Mais de ravissants étals de primeurs : pommes, oranges (vertes), grenades, ananas, papayes et des sortes de poires rondes, vertes ou jaunes à la délicieuse odeur acidulée ; tomates, aubergines de toutes les sortes, poivrons, gingembre, gombos, longues courgettes vert clair, des cornichons grumeleux et effilés et de mignons choux fleurs ivoire, en petits bouquets enserrés de feuilles, une mariée s’en ornerait. Superposées sur la scène comme des décalcomanies, de somptueuses publicités, souvent peintes à la main, vous rappellent que la vie moderne est à votre portée. Pour qu’elle soit plus accessible encore, on vous la fait au détail : cigarettes à l’unité, papier toilette en rouleaux minuscules, produits d’entretien miniatures. Même les petits sachets de graines qui rafraîchissent l’haleine après les repas s’achètent un par un. Je me demande si le forfait de téléphone portable (pubs partout) est facturé jour par jour ou s’il faut payer une semaine d’un coup.

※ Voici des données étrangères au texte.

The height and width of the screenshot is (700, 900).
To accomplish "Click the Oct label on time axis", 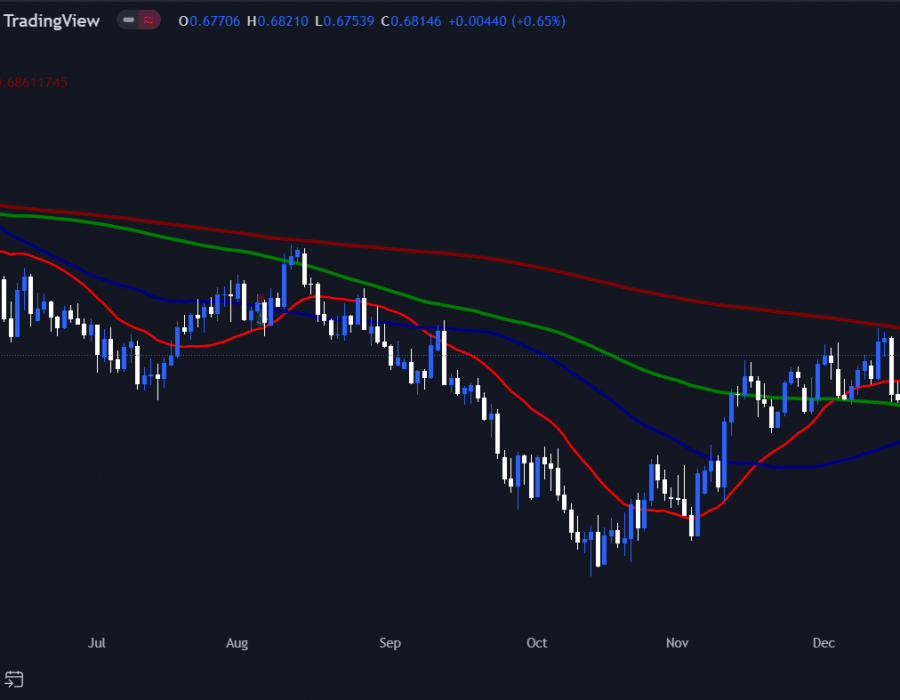I will tap(537, 643).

Sorti du Fort, je marche un peu au hasard, visant la gare d’Agra Fort, au-delà de laquelle doit se trouver la grande mosquée. Devant le Fort, des vendeurs me montrent de mignons jeux d’échecs miniatures. 20 roupies, puis 10 et rapidement 5 (en euros, cela fait 8 centimes !). Je suppose que les jeux ne sont pas disponibles sur place mais qu’il faut aller les chercher à la boutique de babioles, où l’on essaiera de me vendre de force les hideux taj mahals en marbre qui sont l’achat obligé à Agra. Je longe le fort. Sur un terrain vague, un éléphant (mon premier !) mange de la poussière. Je contourne le fort et arrive en effet à la gare. Je la traverse complètement par la passerelle surélevée. Des macaques jouent sur les voies et les quais de la partie arrière. De l’autre côté de la gare, c’est un quartier de bazars, vibrant d’activité. La grande mosquée, Jamaa Masjid, est un lieu dont la circonférence est partout et le centre nulle part. On voit de partout les grands bulbes de ses toits, mais aucune entrée. Je dois faire une fois et demie le tour avant de la découvrir, c’est un escalier étroit entre les boutiques. Un vieillard me soutire quelques roupies pour les bonnes œuvres et les gamins me regardent dessiner un clocheton moghol. Il fait moins chaud déjà et la lumière prend les teintes du soir.

Je pense à me diriger vers mon hôtel, qui se trouve dans le quartier du Taj Mahal. Je rebrousse chemin et contourne le Fort dans l’autre sens. Il n’y a pas beaucoup de circulation sur cette avenue et un vieillard qui pédale sur son vélo-taxi me hèle. Visiblement, il cherche un client mais il le fait avec calme et humour. Il m’explique tous les monuments à visiter à Agra, et aussi qu’il en sait d’autre méconnus. Finalement il sort de sa poche un petit carnet usé, rempli des recommandations des touristes qu’il a accompagnés, dans toutes les langues ! J’ai encore envie de marcher et je ne monte pas mais nous nous souhaitons bonne chance. Plus loin, je m’aperçois que le riant parc qui mène vers le Taj Mahal est en réalité bien peu engageant, et ensuite que la distance est longue. Ayant rejoint un groupe de Jaipur en visite, eux aussi à pied, nous cheminons jusqu’à l’entrée ouest du Taj Mahal. Eux vont visiter, je me réserve pour demain matin. A partir de là, je me perds à peu près complètement. Le vague croquis qui me sert de plan me sauve in extremis. J’ai perdu presque une demi-heure mais je peux dire que j’ai vu l’envers du décor, labyrinthe de ruelles et avenues poussiéreuses. Vu sur le trottoir : un vieillard accroupi, à la peau très noire et aux longs cheveux blancs encadrant le sommet dégarni de son crâne, la barbe et les sourcils blancs et touffus, se livre à une occupation apparemment d’ordre mécanique.

J’ai choisi l’hôtel Sheela parce qu’il est à un jet de pierre de l’entrée est du Taj Mahal. Il a un petit jardin calme, ce qui, après ma journée, est un grand luxe. La chambre est un cube sans fenêtre, peu importe. L’air conditionné se révèlera excellent contre les moustiques. La nuit tombe tôt, après un rapide tour du quartier du Taj, rempli de gargotes et d’affreuses boutiques de souvenirs, je dîne de riz aux légumes en écrivant mes notes de la journée. Je sors ensuite faire un dernier tour. J’avais l’idée de contourner le Taj Mahal pour l’observer par l'arrière depuis la berge de la rivière. Sur la photo aérienne, cela semblait faisable. Je fais demi-tour rapidement : l’ambiance est sinistre est de toute façon le Taj est dans le noir.